Para se tornar um “anjo” da escola, o processo acontece como em uma eleição. Alunos de quinta a oitava séries do ensino fundamental são votados pelos colegas de turma para integrarem o projeto. Uma escala feita pela coordenação pedagógica aponta qual área da escola deve ser cuidada pelo “anjo” durante a semana: o pátio, a quadra, o refeitório, as salas e os livros. O mandato tem a duração do ano letivo. Denise Vieira, 11 anos, é um deles. “Aprendi um exemplo de vida, eu passei a ter mais responsabilidade e respeito com os outros”, diz.

Gabriel Lima de Carvalho, 13 anos, diz que já separou briga de alunos e aposta que os colegas entendem sua função. “Quando vejo os alunos fazendo coisa errada eu peço para eles pararem e eles param. Se não, eu aviso a direção”, comenta. A coordenadora pedagógica, Maria Jacira Costa Taborda, acredita que o projeto, somado a outras iniciativas da escola, melhorou a auto-estima dos alunos. A escola ainda não participou da avaliação do Índice de Desenvolvimento da Educação Básica (Ideb), mas a direção acrescenta que a taxa de aprovação aumentou de 73% em 2008 para 81% em 2010.

Planejamento

A diretora-executiva da Fun­­dação Victor Civita, de São Paulo, Angela Cristina Dnne­­mann, comenta que a finalidade da gestão escolar deve ser o aprendizado do aluno e que o meio para isso é o planejamento. “Planejar não requer grandes somas em dinheiro, é a atividade mais barata entre todas.
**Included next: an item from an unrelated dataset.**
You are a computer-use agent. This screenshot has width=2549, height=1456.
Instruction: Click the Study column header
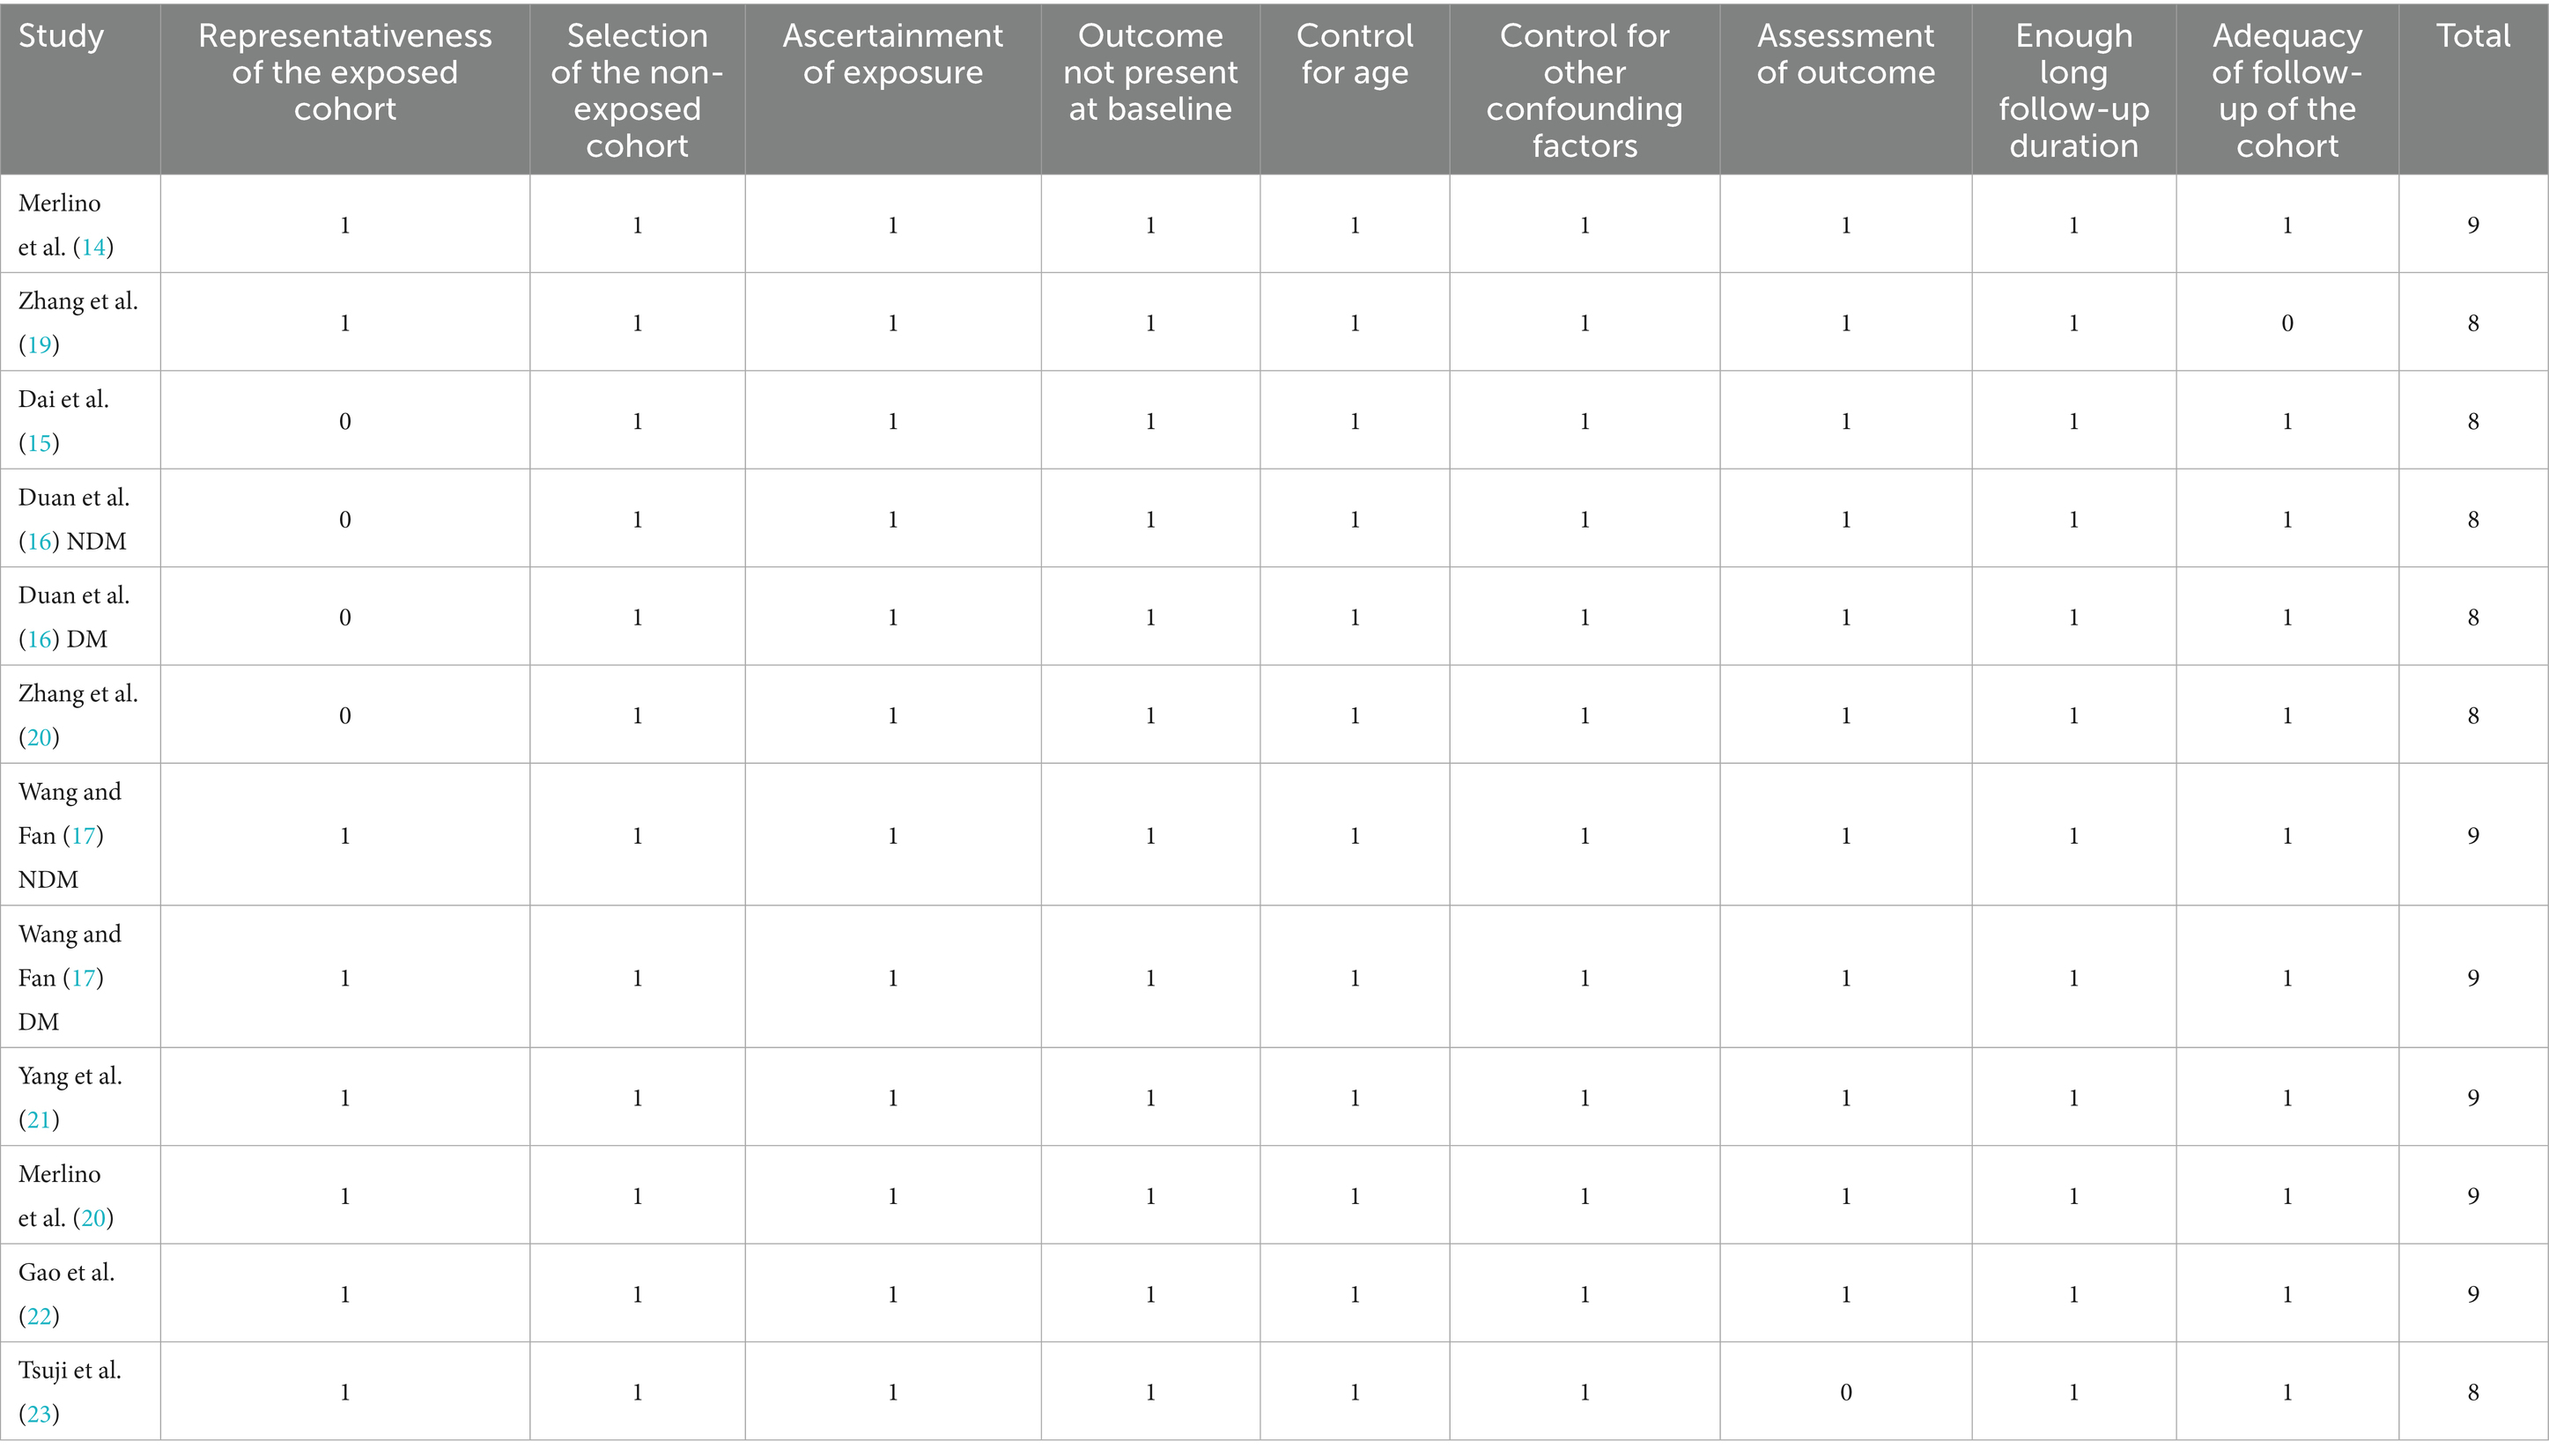[x=61, y=36]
Por esse motivo, os gestores devem olhar para a rede, planejar suas ações, monitorar os resultados, tomar novos rumos se for preciso, mas sempre com o objetivo focado 100% no aprendizado do aluno”, diz.

Para a gerente da Fundação Itaú Social, Isabel Santana, é preciso qualificar melhor os gestores. “A boa direção não é fruto do acaso. Um diretor de escola não pode ser resultado de uma indicação política, deve-se usar critérios técnicos que indiquem as competências de quem estará no comando da gestão”, considera, lembrando que a gestão escolar é feita por uma equipe que vai do secretário municipal ou estadual de educação até o diretor, o coordenador pedagógico e o supervisor escolar.

Governo fomenta ações positivas

O Ministério da Educação (MEC) incentiva, desde 2006, a administração escolar democrática. A diretora de Apoio à Gestão Educacional da Secretaria de Educação Básica do ministério, Maria Luíza Martins Alécio, afirma que o desafio é fazer o diretor de escola pública ser mais que um mero administrador. Ele deve ser um articulador. “Ele deve articular as políticas administrativas, pedagógicas e de recursos humanos da escola, sempre aberto à comunidade e respeitando a cultura e a identidade do local”, afirma.

Para que isso aconteça, segundo Maria Luíza, o MEC delega aos gestores escolares a escolha dos livros didáticos e desenvolve iniciativas como o Programa Dinheiro Direto na Escola (PDDE), que neste ano tem orçamento previsto de R$ 1,5 bilhão para toda a educação básica. O recurso tem caráter suplementar. Maria Luíza cita ainda outras ações, como a parceria do MEC com 37 universidades públicas para a implantação do Progra­­ma Nacional de Escolas de Gesto­­res, e a criação da pós-graduação em Coordenação Pedagógica em nove universidades do país voltada a diretores e pedagogos.

A Secretaria Estadual da Edu­­cação do Paraná informou que também desenvolve ações similares, como o curso para gestores, a criação do setor de assessoria aos diretores dentro da estrutura da Secretaria e o fortalecimento da coordenação de gestão escolar.